It is understood that the new law will precede the launch of China's state-backed cryptocurrency, which is expected to be unveiled early next year. No specific dates have been given but in August a senior official at China's central bank said it was "close to being out".
China's interest in the space appears to have had a positive impact on already established cryptocurrencies like bitcoin, which some say add legitimacy to the cryptocurrency industry.
China's plans were accredited for bitcoin's recent price surge that saw its value rise from below $7,500 to above $10,000 in the space of just a few hours.
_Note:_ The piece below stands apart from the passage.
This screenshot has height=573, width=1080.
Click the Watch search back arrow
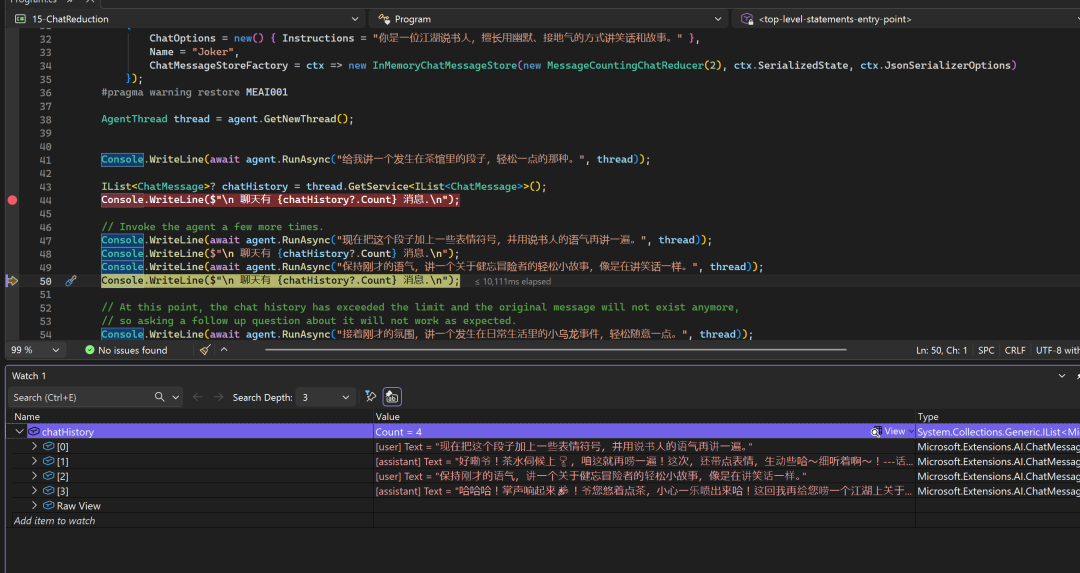point(197,397)
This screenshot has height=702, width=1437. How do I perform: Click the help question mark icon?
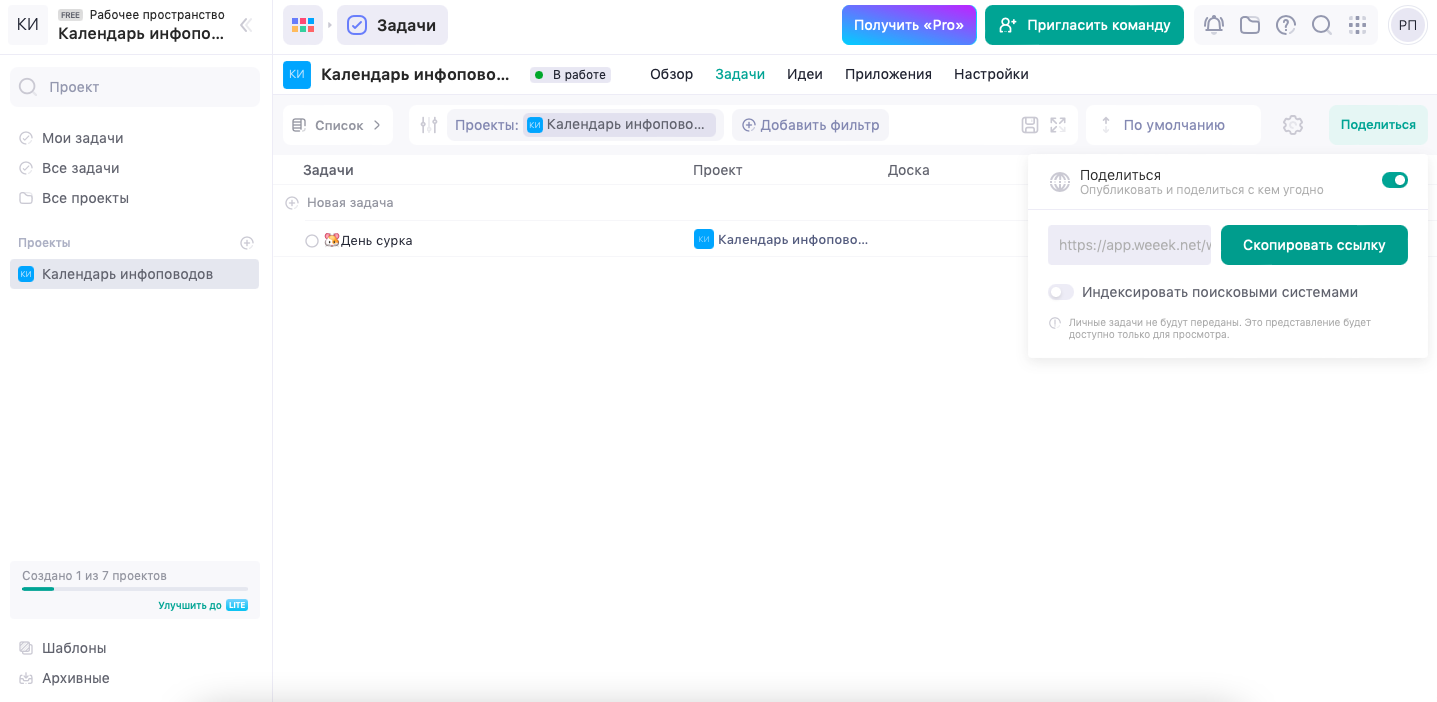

“This is a clear signal that the leader of the world’s second-largest economy is moving towards embracing the technology – in which Bitcoin plays a vital part – and therefore taken as a positive boost for the whole digital currencies sector," Nigel Green, CEO of financial advisory firm deVere Group, told The Independent.
“Perhaps quite sensibly, investors could not ignore the comments and sentiment expressed by President Xi and reacted by increasing exposure to bitcoin. It also comes as China is said to be developing its own national digital currency, which is further proof that in some form or another, digital currency is the future."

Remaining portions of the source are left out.